How to do Trigram searches in postgreSQL with rails
Postgresql as we know is one of the most matured and robust database out there. It is open source, provides more features than any of its counterparts. It’s also the second most used open source DBMS out there. If you aren’t using it download and get started.
Today we shall look at how to perform trigram indexed searches and trigram combined with postgres full text search. Let’s get started.
What is trigram?
An n-gram of three letter sequence is known as trigram. What is ngram then? From wikipedia,
In the fields of computational linguistics and probability, an n-gram is a contiguous sequence of n items from a given sequence of text or speech.
So what does it mean exactly? It means finding matching words by maintaining variable sequences of characters of a word.
What trigram does is, it splits the given word into three letter sequence at the max and does a similarity search against them in order to find the relevant words to the given word. This comes very useful in terms of autocorrection.

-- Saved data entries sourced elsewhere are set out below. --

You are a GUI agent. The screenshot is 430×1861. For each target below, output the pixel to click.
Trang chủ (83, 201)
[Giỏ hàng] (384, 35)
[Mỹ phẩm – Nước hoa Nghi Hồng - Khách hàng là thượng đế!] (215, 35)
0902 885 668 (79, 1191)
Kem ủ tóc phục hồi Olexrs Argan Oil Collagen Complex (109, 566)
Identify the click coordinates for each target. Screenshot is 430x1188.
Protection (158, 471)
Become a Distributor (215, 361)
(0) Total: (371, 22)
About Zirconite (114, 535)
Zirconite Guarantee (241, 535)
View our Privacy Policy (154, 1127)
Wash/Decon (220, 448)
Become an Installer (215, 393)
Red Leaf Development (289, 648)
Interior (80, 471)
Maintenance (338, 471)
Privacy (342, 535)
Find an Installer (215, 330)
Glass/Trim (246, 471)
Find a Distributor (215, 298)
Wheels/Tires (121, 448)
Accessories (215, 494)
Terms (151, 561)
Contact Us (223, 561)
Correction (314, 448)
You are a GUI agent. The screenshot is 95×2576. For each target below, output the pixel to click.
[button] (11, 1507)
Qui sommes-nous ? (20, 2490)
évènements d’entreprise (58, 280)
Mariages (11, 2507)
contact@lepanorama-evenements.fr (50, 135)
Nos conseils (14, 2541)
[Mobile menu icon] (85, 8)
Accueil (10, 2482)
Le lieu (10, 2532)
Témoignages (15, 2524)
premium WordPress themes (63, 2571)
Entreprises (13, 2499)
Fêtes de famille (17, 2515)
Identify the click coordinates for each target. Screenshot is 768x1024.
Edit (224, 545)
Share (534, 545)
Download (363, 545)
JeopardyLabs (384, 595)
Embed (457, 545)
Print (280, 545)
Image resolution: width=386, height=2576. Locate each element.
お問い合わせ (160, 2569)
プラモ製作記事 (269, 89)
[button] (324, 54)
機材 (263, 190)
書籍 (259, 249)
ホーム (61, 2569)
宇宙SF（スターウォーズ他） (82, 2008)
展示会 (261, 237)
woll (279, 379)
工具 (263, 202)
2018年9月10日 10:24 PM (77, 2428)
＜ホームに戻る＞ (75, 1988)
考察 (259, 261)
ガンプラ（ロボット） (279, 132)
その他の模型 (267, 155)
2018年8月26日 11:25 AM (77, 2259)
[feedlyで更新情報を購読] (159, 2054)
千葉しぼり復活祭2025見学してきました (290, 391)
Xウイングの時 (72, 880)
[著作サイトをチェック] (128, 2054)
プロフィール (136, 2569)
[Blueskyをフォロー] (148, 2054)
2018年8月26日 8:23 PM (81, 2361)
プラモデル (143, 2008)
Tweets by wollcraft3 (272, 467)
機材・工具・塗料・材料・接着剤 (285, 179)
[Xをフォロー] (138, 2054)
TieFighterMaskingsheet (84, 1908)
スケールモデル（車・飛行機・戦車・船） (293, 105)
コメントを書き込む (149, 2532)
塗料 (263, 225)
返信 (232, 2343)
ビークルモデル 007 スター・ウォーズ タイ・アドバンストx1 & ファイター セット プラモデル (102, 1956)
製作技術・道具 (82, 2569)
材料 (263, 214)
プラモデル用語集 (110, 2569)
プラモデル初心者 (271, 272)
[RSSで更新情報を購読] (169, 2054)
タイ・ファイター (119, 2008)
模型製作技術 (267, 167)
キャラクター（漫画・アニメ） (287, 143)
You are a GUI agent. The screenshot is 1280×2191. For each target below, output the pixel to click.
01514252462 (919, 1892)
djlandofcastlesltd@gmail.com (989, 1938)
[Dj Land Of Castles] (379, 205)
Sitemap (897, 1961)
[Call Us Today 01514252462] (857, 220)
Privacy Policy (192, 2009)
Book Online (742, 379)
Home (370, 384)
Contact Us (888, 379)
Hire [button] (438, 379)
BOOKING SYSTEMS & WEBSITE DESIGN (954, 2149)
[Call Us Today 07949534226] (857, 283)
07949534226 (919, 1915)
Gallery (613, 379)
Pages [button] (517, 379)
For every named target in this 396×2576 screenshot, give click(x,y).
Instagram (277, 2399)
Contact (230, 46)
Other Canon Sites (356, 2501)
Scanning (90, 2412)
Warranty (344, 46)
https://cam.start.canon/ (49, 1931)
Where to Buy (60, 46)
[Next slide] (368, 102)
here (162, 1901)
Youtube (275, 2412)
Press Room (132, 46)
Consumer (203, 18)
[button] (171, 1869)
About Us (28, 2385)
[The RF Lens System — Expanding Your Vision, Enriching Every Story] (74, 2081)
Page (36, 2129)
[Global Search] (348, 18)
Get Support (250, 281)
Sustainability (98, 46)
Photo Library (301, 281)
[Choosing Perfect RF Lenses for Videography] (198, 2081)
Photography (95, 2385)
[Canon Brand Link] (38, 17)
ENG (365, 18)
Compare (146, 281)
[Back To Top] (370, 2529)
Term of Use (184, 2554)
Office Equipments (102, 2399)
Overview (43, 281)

For example, if the available word is google, trigram splits it like
g
,go
,goo
,oog
,ogl
,gle
,le
And assume the user searches for googlr a typo for google, for which the trigrams are calculated
g
,go
,goo
,oog
,ogl
,glr
,lr
And the similiarity is calculated using the number of trigrams they share, which in our case is quite good. So this comes before. if there is say, another word noogle in the DB which has low similiarity with googlr, would be avoided or shown in the last if the filter value is set lower.
Trigram in PostgreSQL
Postgres supports trigram through an extension called pg_trgm which is a Postgres supported extension. The feature this extension provides out of the box are,
-
similarity(text1, text2) - Calculates the similarity index between text1 and text2 in the scale of 0 to 1, with 0 being the least similiar.
-
show_trgm(text)- Lists the trigrams that could be calculated from the given text, like we did above.
-
show_limit() - The set filter used by % (look below). Similarity index above this limit is only shown while performing trigram search. The default limit is 0.3.
-
set_limit(real) - Sets the limit to be used by %.
-
text1 % text2 - Returns true if the similarity between text1 and text2 is above the above set limit.
-
text1 <-> text2 - Distance operator, inverse of similarity. Returns the distance between text1 and text2.
-
gist_trgm_ops and gin_trgm_ops- Allows to build GiST or GIN index respectively over a text column for faster similarity search.
Let’s get started.
Sample app
For the sample app we need a larger DB, so I created one with some 1.5mn rows generated using Faker gem. The rows contains varying sentences generated from Latin words, but at the most some 217 words shuffled.
Install pg_trgm extension
If you haven’t yet, install the pg_trgm
module first. I suggest using a migration to do this instead of doing it directly in psql console. Create a migration and add the below line to it,
execute "create extension pg_trgm;"
Now execute the migration. This will install the extension pg_trgm to the postgres in the system.
Add index
Next up, add the relevant index to the column that we are going to search. At this point I really can’t recommend GiST or GIN since I’ve had varying performance differences in the past. So, create a migration and add the index you are comfortable with. Below is the code I used,
execute "CREATE INDEX name_similarity_idx ON posts USING gist (name gist_trgm_ops);"
Execute the migration and you are good with index now.
Now to the search query
We are all set now to do the trigram searches. Add a method in your model to put the search queries and put the below code into it. for example,
and we can call this method from the controller like,
@posts = Post.text_search(params[:query])
With all these set, go to the rails app and search with typos and see the magic of similar words showing up.
We can combine this search by generating a separate table containing all the unique words from this column and perform the search there. That would increase the speed of search by a good chunk, but it’s quite useless in the case of fuzzy text search or non-english words search.
There is a gem called pg_search that provides all of the above out of the box, but for some reason the trigram search from this gem is slow for me than the raw SQL.
Anyhow, play around a bit around GIN and GiST indexes, trigram and try working it along with ts_vectors
column and see how you could combine them. See you.